Prayer is the heart of the life of the Community of Sant'Egidio and is its absolute priority. At the end of the day, every the Community of Sant'Egidio, large or small, gathers around the Lord to listen to his Word. The Word of God and the prayer are, in fact, the very basis of the whole life of the Community. The disciples cannot do other than remain at the feet of Jesus, as did Mary of Bethany, to receive his love and learn his ways (Phil. 2:5).
So every evening, when the Community returns to the feet of the Lord, it repeats the words of the anonymous disciple: " Lord, teach us how to pray". Jesus, Master of prayer, continues to answer: "When you pray, say: Abba, Father". It is not a simple exhortation, it is much more. With these words Jesus lets the disciples participate in his own relationship with the Father. Therefore in prayer, the fact of being children of the Father who is in heaven, comes before the words we may say. So praying is above all a way of being! That is to say we are children who turn with faith to the Father, certain that they will be heard.

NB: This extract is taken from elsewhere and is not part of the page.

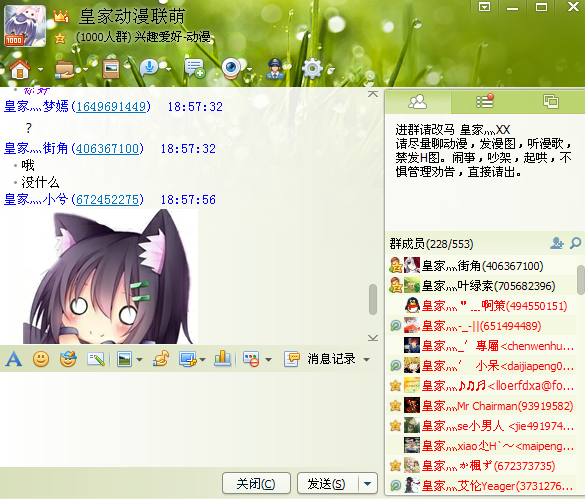
Task: Click the invite member add icon
Action: [557, 243]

Jesus teaches us to call God "Our Father". And not simply "Father" or "My Father". Disciples, even when they pray on their own, are never isolated nor they are orphans; they are always members of the Lord's family.

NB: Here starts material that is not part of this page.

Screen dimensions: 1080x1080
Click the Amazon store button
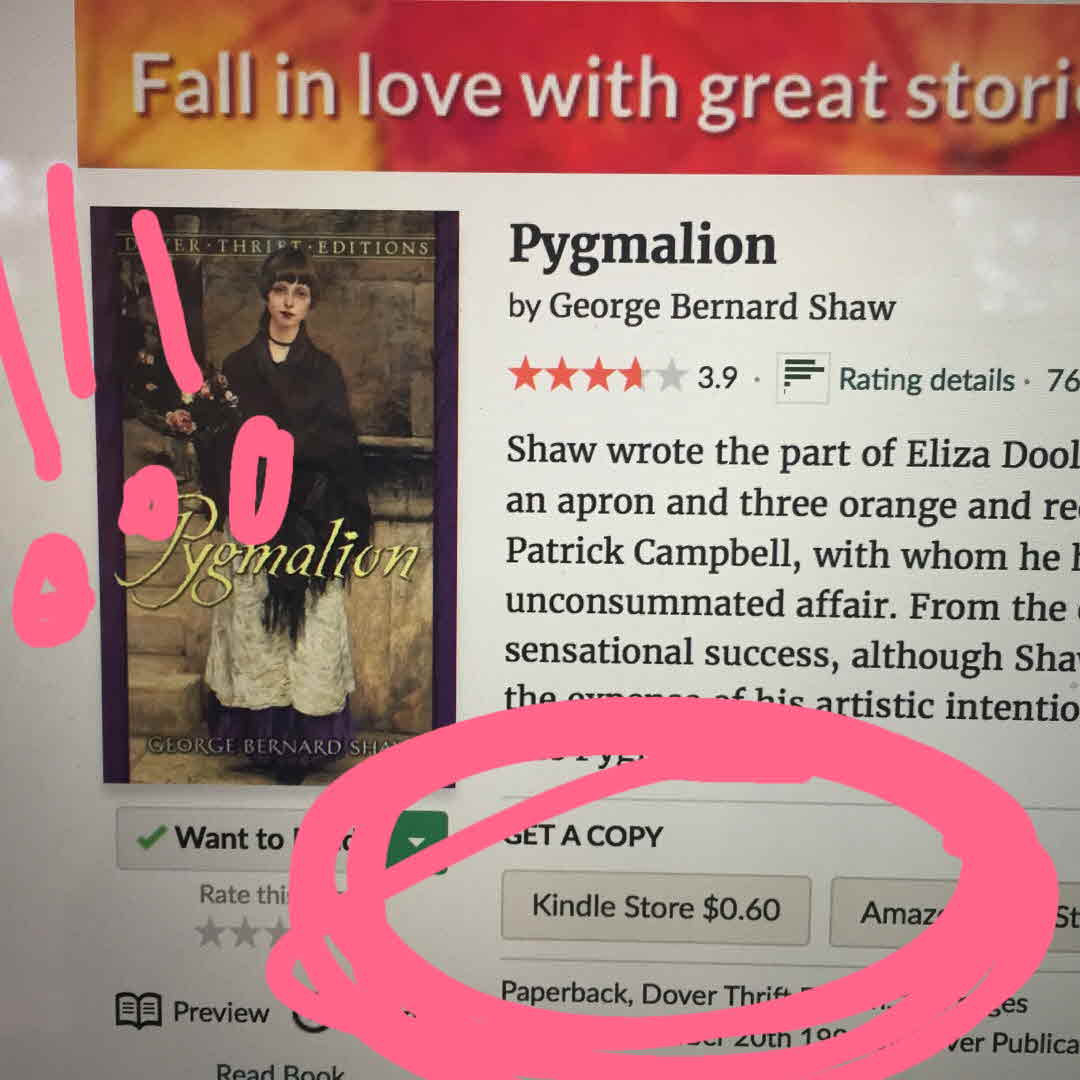tap(895, 913)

In praying together, beside the mystery of being children of God, there is also the mystery of brotherhood, as the Father of the Church said: "You cannot have God as father without having the church as mother". When praying together, the Holy Spirit assembles the disciples in the upper room together with Mary, the Lord's mother, so that they may direct their gaze towards the Lord's face and learn from Him the secret of his Heart.

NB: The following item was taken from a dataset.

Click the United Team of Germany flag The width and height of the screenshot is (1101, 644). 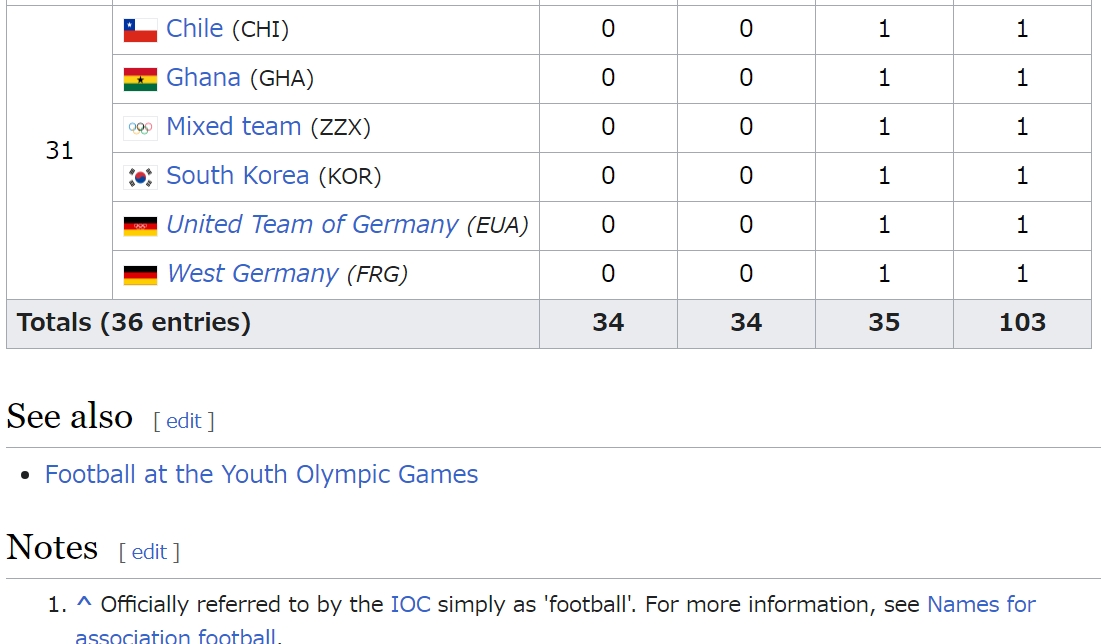140,226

 The Communities of Sant'Egidio all over the world gather in the various places of prayer and lay before the Lord the hopes and the sufferings of the tired, exhausted crowds of which the Gospel speaks ( Mat. 9: 3-7 ), In these ancient crowds we can see the huge masses of the modern cities, the millions of refugees who continue to flee their countries, the poor, relegated to the very fringe of life and all those who are waiting for someone to take care of them. Praying together includes the cry, the invocation, the aspiration, the desire for peace, the healing and salvation of the men and women of this world. Prayer is never in vain; it rises ceaselessly to the Lord so that anguish is turned into hope, tears into joy, despair into happiness, and solitude into communion. May the Kingdom of God come soon among people!